Happy Tuesday!
After scooping up Rs 78,562 crore in a span of just one month, Jio Platforms, which owns digital and telecom assets of Mukesh Ambani-led Reliance Industries Ltd., is in talks with cash-rich sovereign wealth funds from the Gulf.
Abu Dhabi Investment Authority has joined active discussions for a minority stake in Jio Platforms, ET reported on Tuesday. This follows Mubadala, the sister firm of the UAE’s largest state-owned wealth fund, which has already been in negotiations with Reliance Industries (RIL), the parent of Jio Platforms.
Jio’s fundraising drive
The holding company of India’s largest telecom operator—Reliance Jio Infocomm—is on a deal-making spree. After a flurry of deals in April and May, this is probably the last tranche of stake sales in Jio Platforms.
In numbers
- The two UAE-based funds are open to pumping $1-1.25 billion into Jio Platforms.
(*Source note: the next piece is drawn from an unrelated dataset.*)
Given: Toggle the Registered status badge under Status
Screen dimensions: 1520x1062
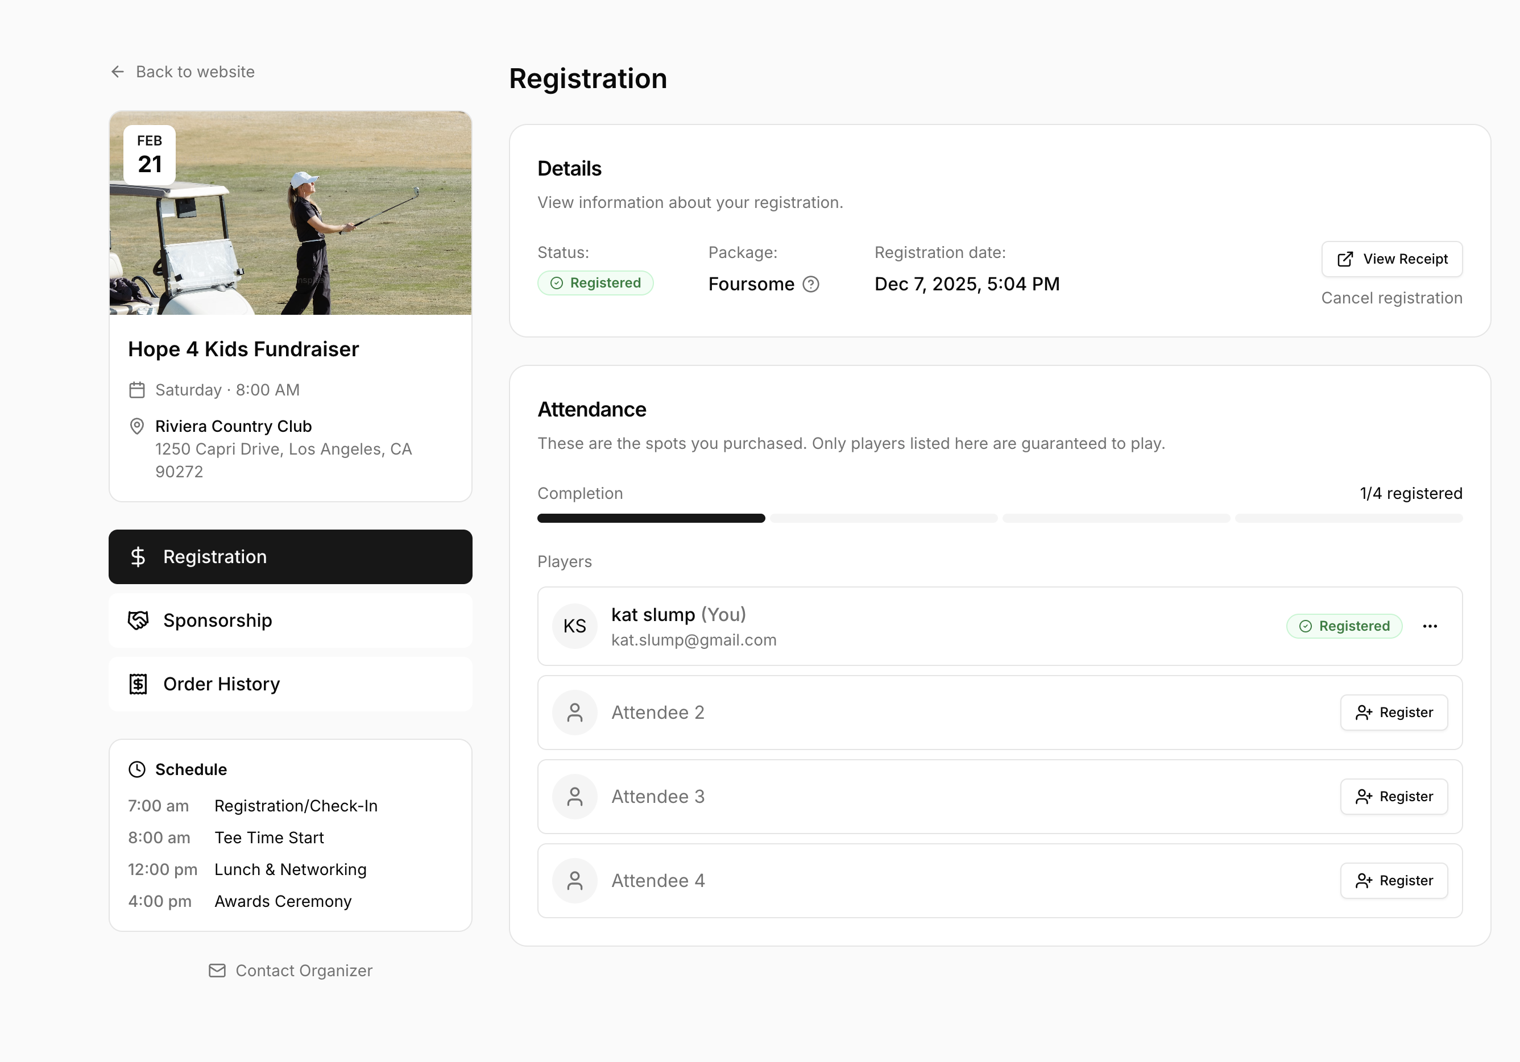Looking at the screenshot, I should tap(595, 283).
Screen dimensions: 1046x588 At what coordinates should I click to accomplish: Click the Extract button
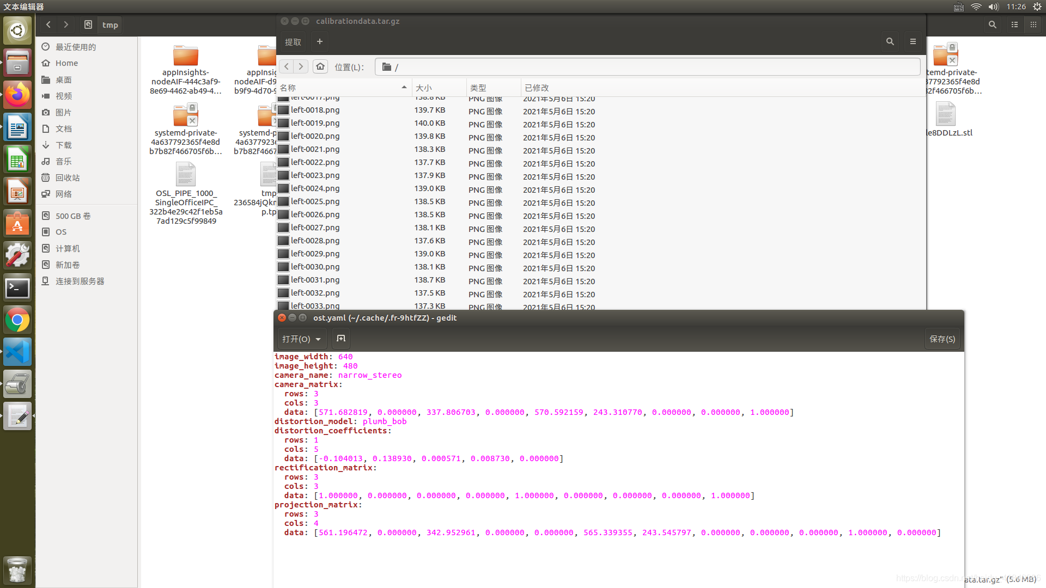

- Saudi Arabia’s sovereign wealth fund Public Investment Fund (PIF) may invest close to $2 billion.
- RIL has targeted raising Rs 85,000-Rs 90,000 crore from stake sales in Jio Platforms. Read more.
Bigger baskets
Consumers in smaller cities and towns are increasingly using online grocery delivery services and are shopping for higher-value basket sizes compared to the top seven cities. A fear of the Covid-19 pandemic as well as closure of many physical stores, coupled with non-availability of items in corner stores, is leading to the shift in consumer buying patterns.
By the numbers
- Order volumes in Tier-II cities jumped 56% in April compared to March while metros clocked 35% growth, said BigBasket co-founder Hari Menon.
- Rival Grofers said it was able to retain 62% of users who came on board in March after the nationwide lockdown, adding it expects to retain around 50% of new users long term.
- Swiggy said it has noticed a higher average order value of 7-10% from smaller cities. Read more.
MSMEs shutting shop
Over one-third of micro, small and medium enterprises and self-employed individuals have started shutting their businesses, saying they saw no chance of a recovery in the wake of the Covid-19 outbreak, a survey by the All India Manufacturers’ Organisation showed.
Why it matters
The findings of the survey—based on over 46,000 responses from various associations and industry groupings in the country—are the first of three parts that will be released by AIMO this week. Of the MSMEs that took part in the survey, 32% said they would take about six months to recover and 12% estimated three months. Read more.
Rural India gets online
The Covid-19 pandemic has accelerated Internet penetration in rural areas. Data consumption in Panchayats connected to the BharatNet fibre backbone has increased to 150 Terabytes (TB) per month in May from about 55 TB per month during January, according to data from CSC e-Governance Services, which has been providing last-mile connectivity through the BharatNet network to the gram panchayats since July 2019.
As far as consumption trends were concerned, Google’s YouTube was used the most, followed by Facebook and Netflix. Over 300,000 subscribers registered for a fiber-to-home connection from BharatNet in March, while 1.2 million have subscribed to its Wi-Fi service till date. Read more.
Acko funding
Insurtech startup Acko Technology is in final stages of raising $60-70 million from Munich Re Ventures, the strategic corporate venture capital arm of Munich Reinsurance. Other existing investors, such as e-commerce major Amazon, former SoftBank executive Kabir Misra’s RPS Ventures and Intact Ventures, are likely to participate in the ongoing fundraising.
- The funding is expected to value Acko at around $400-$500 million.
- Internet-based products contribute about 40% to its revenue.
- Auto and bikes make up for around 60%.